How ugly is this going to get?

Bill McKibben has a nice comment he called Let them build seawalls.

Writing from his perch at the Cato Institute, Charles “Chip” Knappenberger explains why the U.S. should avoid taking a leadership role in any climate negotiation: because others have more at stake:

Such information is carefully concealed in Obama Administration reports, such as the one issued recently by the Council of Economic Advisors that predicts escalating costs the longer we delay serious climate change mitigation efforts. Instead of focusing on domestic costs of climate change, the report is built around an estimation of the global cost for carbon dioxide emissions—which, by the Administration’s numbers—is some 4 to 14 times greater on a per ton of emitted CO2 basis than those projected for the U.S.

Translated: climate change is going to be worse for Bangladesh, so let them deal with it. . .

Read the whole thing, it’s not long.

Carbon Majors Funding Loss and Damage

Ready for a stimulating new cut across some old territory?  Think about “responsibility,” and take a look at Carbon Majors Funding Loss and Damage, a discussion paper by Julie-Anne Richards and Keely Boom of the Climate Justice Project — “an independent not for profit, non-government organisation that uses the law to expose environmental and human rights issues relating to climate change.”

Among other things, the analysis here includes the idea of corporate — rather than national — historical responsibility.  In fact, it shows “that a small number – fewer than 100 – entities have a significant responsibility for the climate change currently being experienced.”  More generally, it’s based on the idea that private entities that have profited from, and continue to profit from, the fossil-fuel economy should be responsible for a good fraction of the “loss and damage costs” associated with carbon pollution.

This is a ground breaking idea, and it deserves a lot more attention, in this our unfortunate age of corporate personhood.  “Persons,” after all, have responsibilities as well as rights.

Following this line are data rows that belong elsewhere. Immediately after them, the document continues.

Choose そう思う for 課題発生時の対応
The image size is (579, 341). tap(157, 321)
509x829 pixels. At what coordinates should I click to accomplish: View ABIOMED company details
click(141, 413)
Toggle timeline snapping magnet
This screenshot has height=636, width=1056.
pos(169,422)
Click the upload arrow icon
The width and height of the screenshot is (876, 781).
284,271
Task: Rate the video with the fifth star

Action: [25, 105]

What would a fair UN climate change deal look like?

Great piece — here – on the Responding to Climate Change site, on our Climate Equity Reference Calculator.

Great but not perfect, alas.  For example, the opening tag says “New equity calculator says UK needs to cut emissions 94% by 2020, US by 73% and China just 9.4%.”  And of course this will be read as implying that the is the one sole result of the calculator.  When in fact is it one among many.

Here’s comment that I made soon after the piece was posted:

“Not that I’m complaining about the publicity, but one clarification.   Where the RTCC author says . . .

China’s emission trajectory for 2020 is a whopping 16,688 MtCO2e, just under the target total for the whole world. But the ERF calculator says it just needs to shave off 1,575 MtCO2e, or 9.4%.

What he should have said is something like . . .

China’s emission trajectory for 2020 is a whopping 16,688 MtCO2e, not much less than the mitigation target for the whole world. Of this, according to the ERF calculator, it needs to itself finance mitigation of 1,575 MtCO2e, or 9.4%.  (It’s “fair share”).  The total mitigation that needs to take place within its borders is, of course, much greater, and amounts to about 4,673 MtCO2e, or 28% of China’s projected 2020 baseline emissions.

The problem is that this last number is hard to read out from the Calculator UI as it currently stands.   We will fix this.

Also, the case RTCC used is (Include land use emissions, 1950 responsibility start date, weak 2C pathway, Capacity/Responsibility = 50/50, development threshold = $7,500) is not the one I would have chosen.  If you exclude land-use emission from the calculation and use 1990 as the responsibility start year (this reduces the global mitigation requirement) the readout on China would be:

China’s emission trajectory for 2020 is a whopping 16,750 MtCO2e, more than the mitigation target for the whole world. Of this, according to the ERF calculator, it needs to itself finance mitigation of 1,845 MtCO2e, or 11%.  (It’s “fair share”).  The total mitigation that needs to take place within its borders is, of course, much greater, and amounts to about 4,690 MtCO2e, or 28% of China’s projected 2020 baseline emissions.”